The topic at this week’s Virtual Worlds Education Roundtable (VWER) is “Making the case for avatars: What are the advantages over teleconferencing?” I’ll let you know what comes up, but I have a few thoughts to begin.
If you’ve been in a virtual world long enough, you come to understand that there is a physicality to this virtual space. Part of it comes from the sense of presence you gain from walking around as an avatar–and especially from running into objects and other avatars. Part of it comes from building, which gives you that tactile, hands-on sense, even though there are no haptic features that give a sense of touch (yet).
I’ve been in enough teleconferences to know that even though I might be seeing and talking to real people in real time, there is something missing. I don’t feel like we are in the same space, even if it is another kind of virtual space. Maybe if everyone at a teleconference had his or her own set of Legos, we could all express a kind of physicality (?). Just thinking out loud.

**STORED DATA**
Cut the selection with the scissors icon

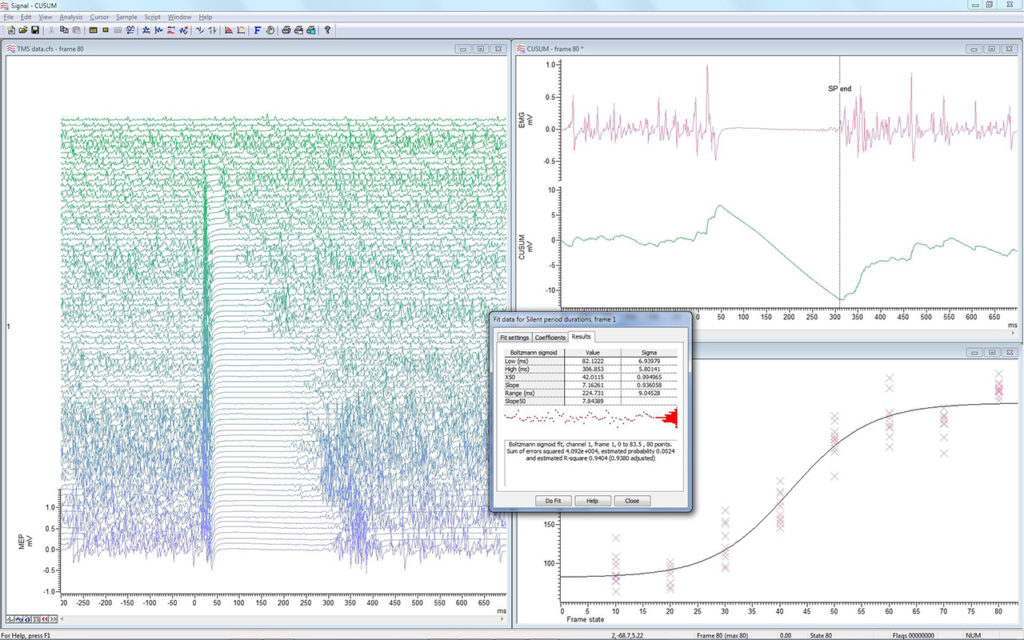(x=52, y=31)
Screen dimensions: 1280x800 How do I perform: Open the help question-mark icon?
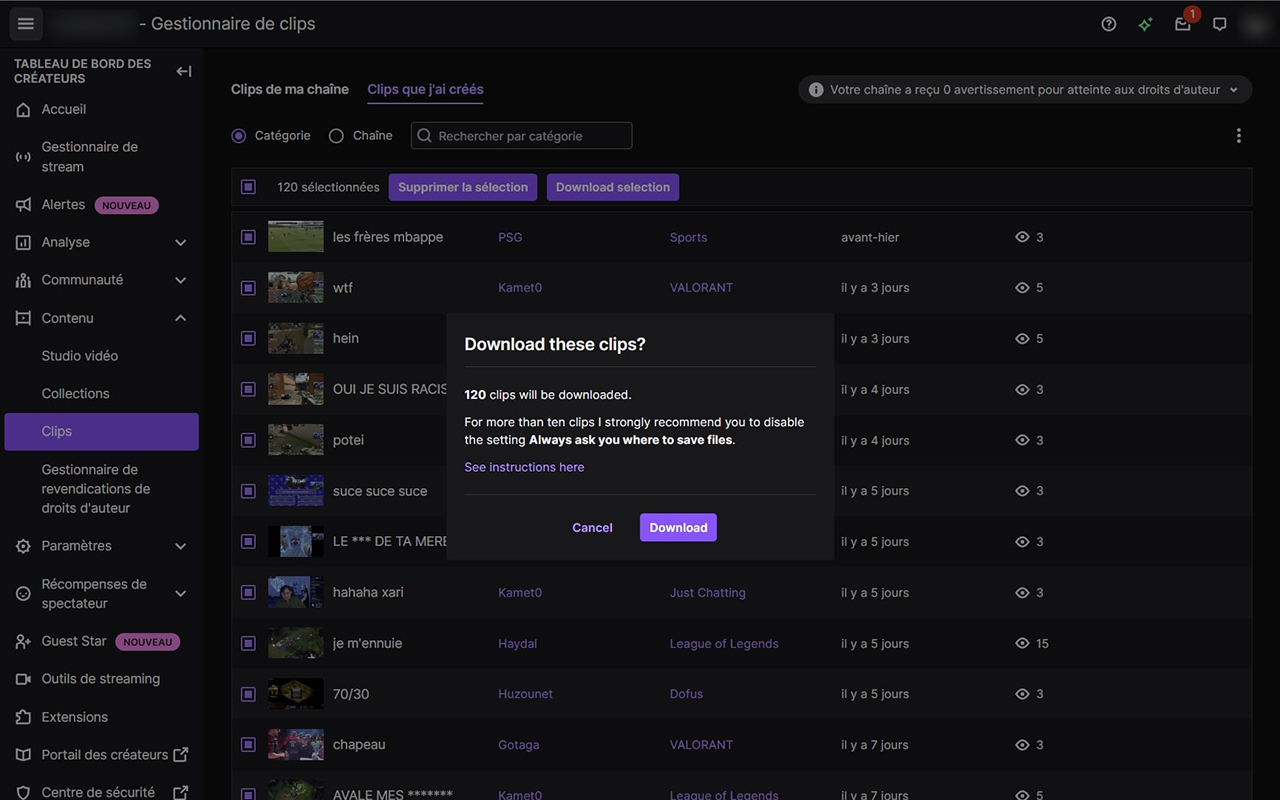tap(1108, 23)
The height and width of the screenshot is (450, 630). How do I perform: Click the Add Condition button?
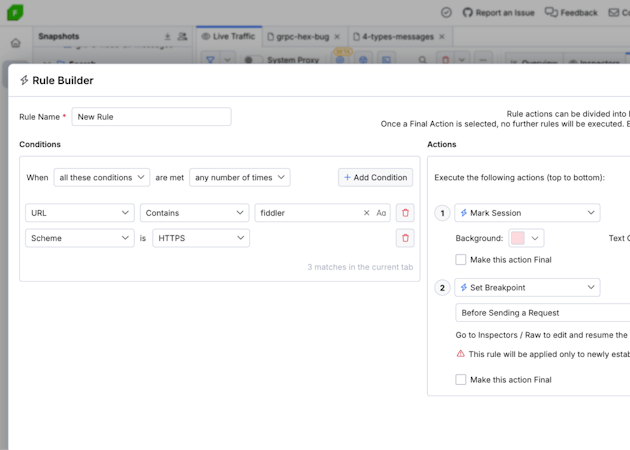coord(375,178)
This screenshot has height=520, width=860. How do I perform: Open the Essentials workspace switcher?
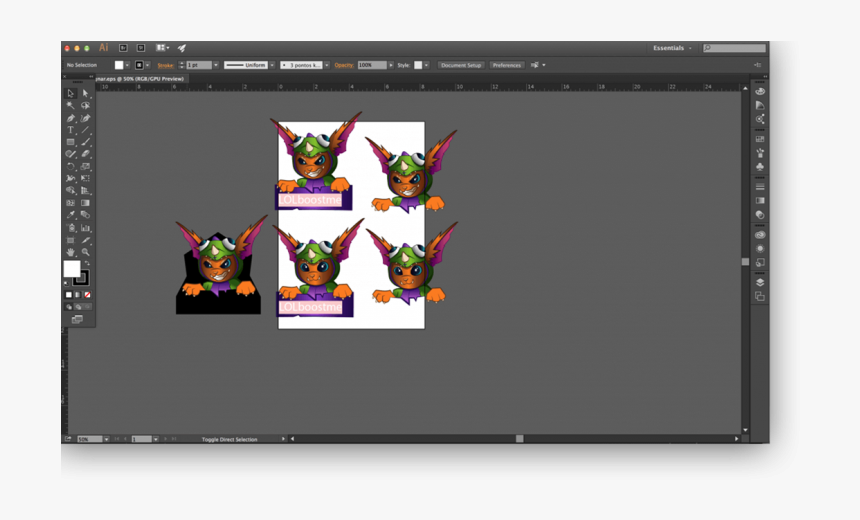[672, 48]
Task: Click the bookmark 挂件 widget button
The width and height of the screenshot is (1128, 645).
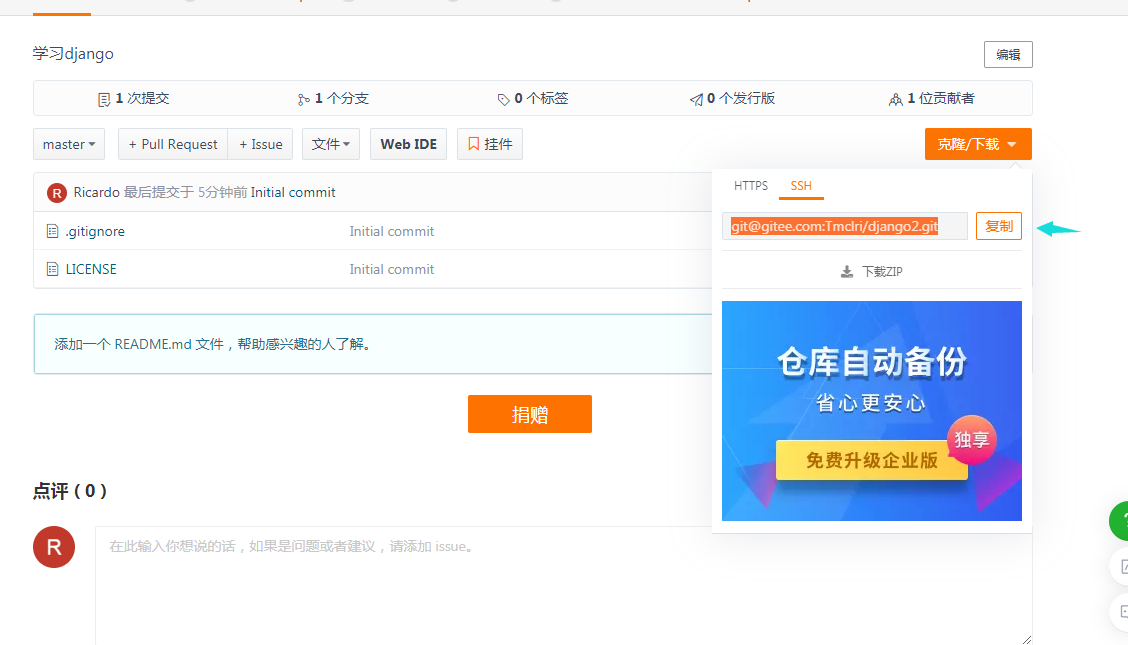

**YOUR INSTRUCTIONS**
List every piece of text that appears inside parentheses in the text about avatars and teleconferencing. Rely only on the text about avatars and teleconferencing.

**FINISHED TASK**
VWER
yet
?